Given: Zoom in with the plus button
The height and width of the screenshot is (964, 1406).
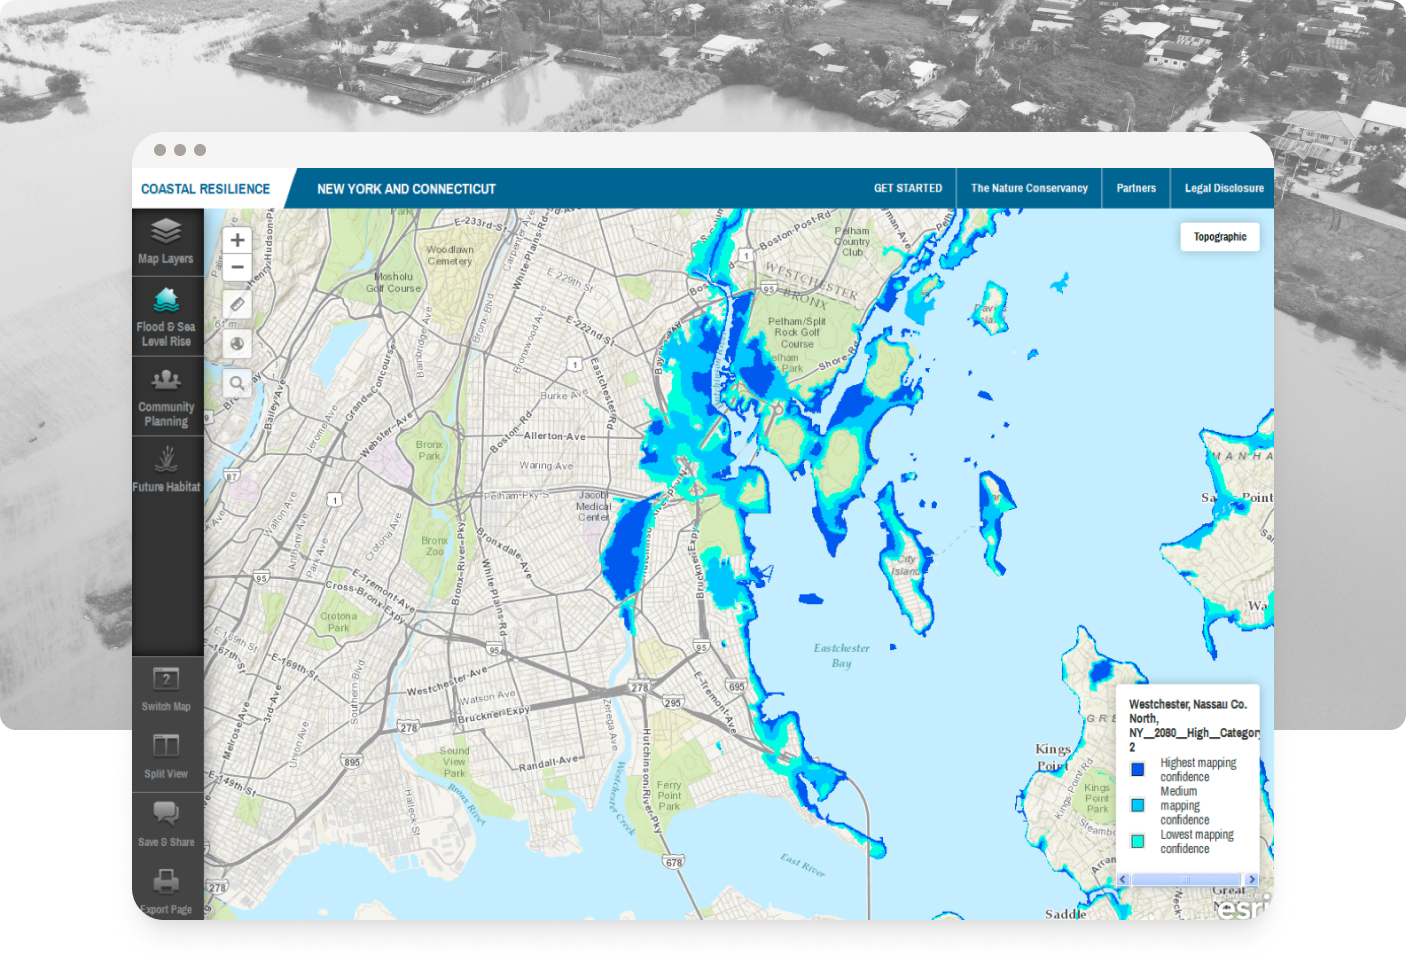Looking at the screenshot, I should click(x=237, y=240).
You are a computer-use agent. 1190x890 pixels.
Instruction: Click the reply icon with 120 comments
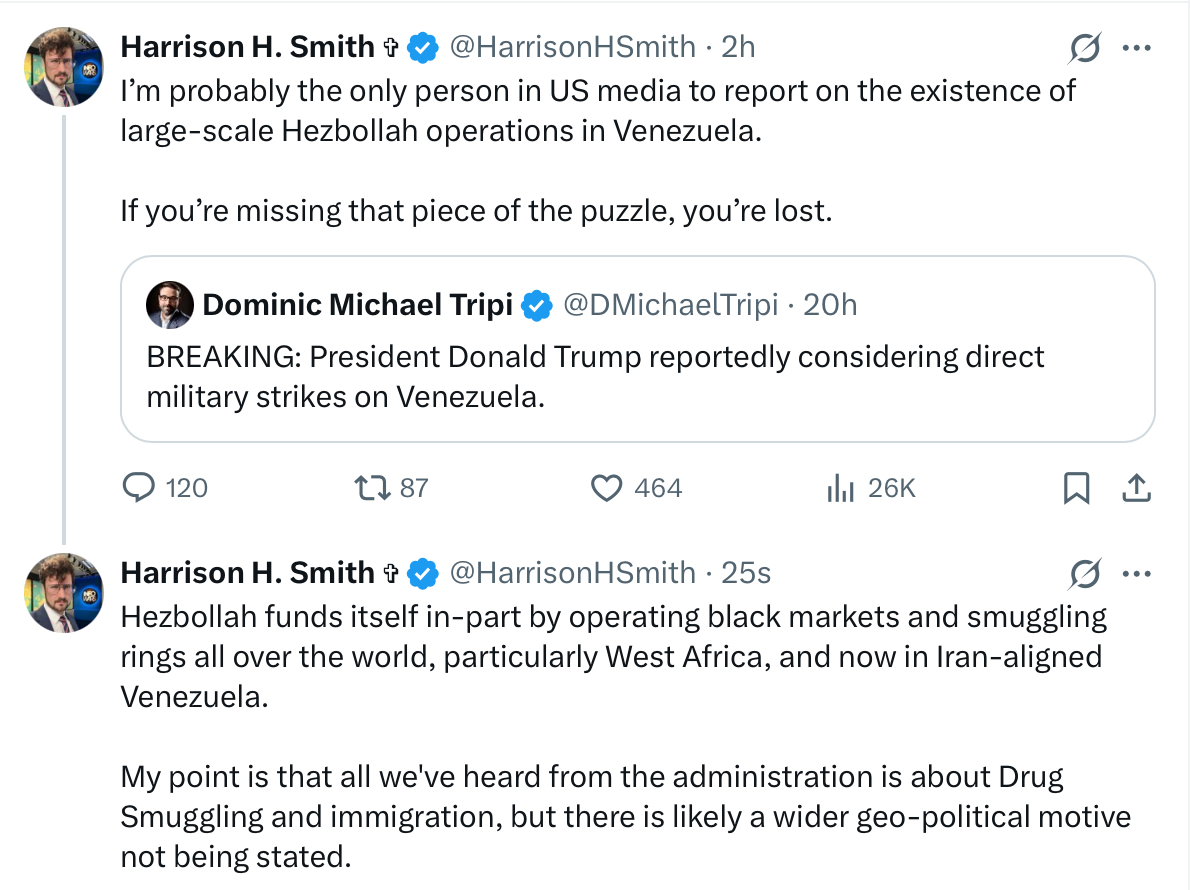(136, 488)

--

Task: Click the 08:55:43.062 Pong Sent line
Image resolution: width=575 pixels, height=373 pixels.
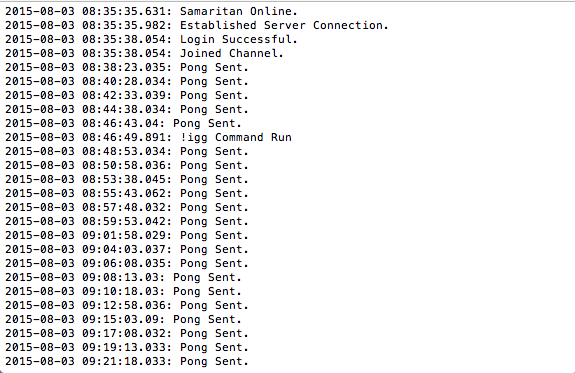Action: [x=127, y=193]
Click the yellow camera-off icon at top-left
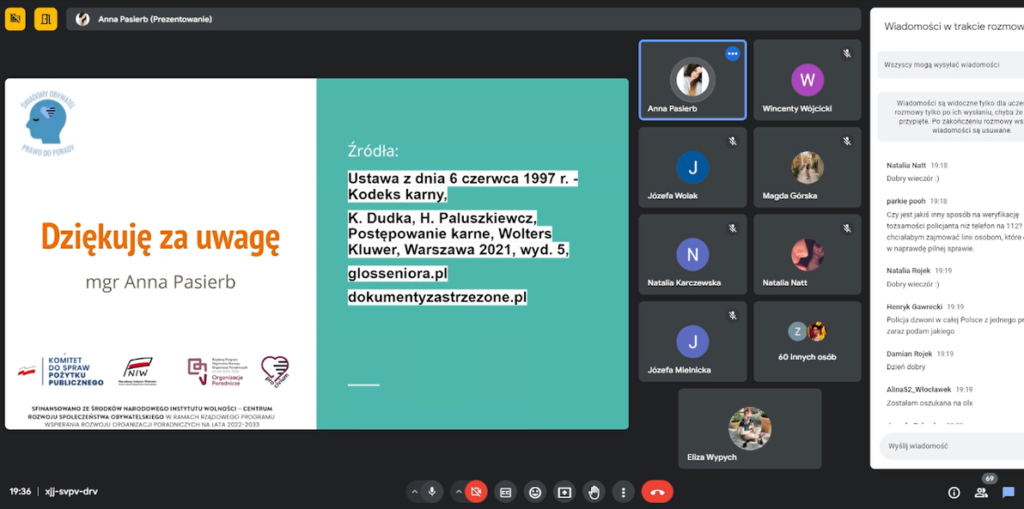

THE TASK
Extract every line above that contains the word "with".

RESULT OF THIS TASK
Given: Zoom in with the plus button
Instruction: Click the reply icon with 120 comments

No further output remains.